>> BEGIN Provided passage
All bodies to some degree are on trial. All of our bodies are implicated in a system, which is quite rigid in its categorization.
But we have ways to create subversive bodily performances, while limited to exist within the discourse as nothing can intelligible can exist in this abject space, we have ways to resist. These performances may involve only a certain level of heightened consciousness, others, are put into practice. These little moments of resistance, of defying a gender norm (not shaving legs or allowing oneself to cry), of practicing same-sex desire while being identified as a femme, these practices do carry weight. While they may not be the large social movements of our time, they are the mini revolutions within the everyday. And they matter, because I can work with preschoolers as a femme lesbian and be a good teacher, a role-model, and a leader, not a pedophile or molester as some would claim. I see my girlfriend-a butch- in a Speedo swimsuit with a mohawk teaching swimming lessons at the pool where she works, simply giving children and adults the insight into non-normative gender performances-ones they may not see anywhere else during their day. Raising new consciousness, changing people on a micro-level, forcing them to deal with the queers, the people they may reject. I see these performances as subversive, see them working in covert ways, creating resistance and promoting social change and awareness simply to other non-normative ways of being.
>> END Provided passage
Task 1 =
Answer these questions about the passage on subversive bodily performances:
(a) What two examples of defying a gender norm appear in parentheses?
(b) Where does the writer's girlfriend teach swimming lessons?
(c) What does the passage call these little moments of resistance, in contrast to the large social movements of our time?
>> BEGIN Source records
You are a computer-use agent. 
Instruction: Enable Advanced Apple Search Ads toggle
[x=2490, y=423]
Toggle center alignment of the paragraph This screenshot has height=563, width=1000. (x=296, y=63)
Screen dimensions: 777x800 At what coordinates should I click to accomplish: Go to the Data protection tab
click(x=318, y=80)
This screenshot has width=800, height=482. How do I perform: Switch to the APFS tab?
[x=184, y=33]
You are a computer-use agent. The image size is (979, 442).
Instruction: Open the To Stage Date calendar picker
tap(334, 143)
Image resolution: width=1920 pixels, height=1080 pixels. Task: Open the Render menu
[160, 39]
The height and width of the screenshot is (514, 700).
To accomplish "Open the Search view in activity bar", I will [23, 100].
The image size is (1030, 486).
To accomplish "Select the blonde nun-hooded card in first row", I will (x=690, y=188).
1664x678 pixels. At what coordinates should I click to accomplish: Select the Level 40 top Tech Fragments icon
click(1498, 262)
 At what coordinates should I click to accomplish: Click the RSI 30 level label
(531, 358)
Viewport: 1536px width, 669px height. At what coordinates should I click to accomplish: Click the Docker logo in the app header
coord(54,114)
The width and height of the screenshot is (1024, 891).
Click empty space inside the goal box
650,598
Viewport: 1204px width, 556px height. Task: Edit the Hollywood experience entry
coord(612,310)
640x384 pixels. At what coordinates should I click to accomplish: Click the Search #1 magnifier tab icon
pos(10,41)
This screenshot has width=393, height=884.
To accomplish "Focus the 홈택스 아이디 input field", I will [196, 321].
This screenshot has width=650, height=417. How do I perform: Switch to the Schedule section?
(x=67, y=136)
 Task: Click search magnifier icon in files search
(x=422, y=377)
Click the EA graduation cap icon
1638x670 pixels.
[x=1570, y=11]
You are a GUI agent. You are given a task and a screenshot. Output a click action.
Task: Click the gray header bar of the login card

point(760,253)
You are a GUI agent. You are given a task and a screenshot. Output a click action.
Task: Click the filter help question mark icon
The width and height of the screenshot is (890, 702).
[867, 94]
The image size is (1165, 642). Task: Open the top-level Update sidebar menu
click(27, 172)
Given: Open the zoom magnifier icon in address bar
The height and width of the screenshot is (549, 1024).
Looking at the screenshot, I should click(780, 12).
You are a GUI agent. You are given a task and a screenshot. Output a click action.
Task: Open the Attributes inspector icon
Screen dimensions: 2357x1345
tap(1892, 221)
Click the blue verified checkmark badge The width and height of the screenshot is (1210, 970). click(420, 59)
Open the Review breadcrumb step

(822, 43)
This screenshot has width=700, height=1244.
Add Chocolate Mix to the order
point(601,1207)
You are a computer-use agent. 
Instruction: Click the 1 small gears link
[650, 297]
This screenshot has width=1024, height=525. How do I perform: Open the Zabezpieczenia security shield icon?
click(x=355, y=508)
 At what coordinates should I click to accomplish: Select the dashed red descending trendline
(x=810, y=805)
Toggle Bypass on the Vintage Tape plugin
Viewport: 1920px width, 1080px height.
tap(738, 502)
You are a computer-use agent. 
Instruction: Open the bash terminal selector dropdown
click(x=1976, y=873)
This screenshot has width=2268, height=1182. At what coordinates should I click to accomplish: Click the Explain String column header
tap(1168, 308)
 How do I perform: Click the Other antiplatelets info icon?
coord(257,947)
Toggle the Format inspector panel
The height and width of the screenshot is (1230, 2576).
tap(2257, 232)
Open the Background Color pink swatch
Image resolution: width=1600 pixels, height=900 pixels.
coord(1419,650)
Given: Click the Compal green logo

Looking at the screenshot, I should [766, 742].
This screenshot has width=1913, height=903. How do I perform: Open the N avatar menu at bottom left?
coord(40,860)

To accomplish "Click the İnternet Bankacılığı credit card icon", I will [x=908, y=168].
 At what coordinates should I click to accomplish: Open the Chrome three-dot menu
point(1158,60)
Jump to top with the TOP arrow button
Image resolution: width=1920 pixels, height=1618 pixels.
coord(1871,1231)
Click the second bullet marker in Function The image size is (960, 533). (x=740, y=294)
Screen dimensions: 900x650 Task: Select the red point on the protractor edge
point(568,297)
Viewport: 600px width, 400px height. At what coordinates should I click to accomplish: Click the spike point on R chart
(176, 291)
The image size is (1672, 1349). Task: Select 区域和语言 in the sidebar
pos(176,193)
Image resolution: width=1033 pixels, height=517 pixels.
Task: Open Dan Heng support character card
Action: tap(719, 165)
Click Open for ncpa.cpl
>> END Source records
Task 2 = In the records, begin at the line that has "The image size is (1672, 1349)." and stop at the end of the records. Reproduce those lines with "sidebar" swapped for "side panel" and nothing else changed.

Worked answer 1 =
(a) Not shaving legs and allowing oneself to cry.
(b) At the pool where she works.
(c) The mini revolutions within the everyday.

Worked answer 2 =
The image size is (1672, 1349). Task: Select 区域和语言 in the side panel
pos(176,193)
Image resolution: width=1033 pixels, height=517 pixels.
Task: Open Dan Heng support character card
Action: tap(719, 165)
Click Open for ncpa.cpl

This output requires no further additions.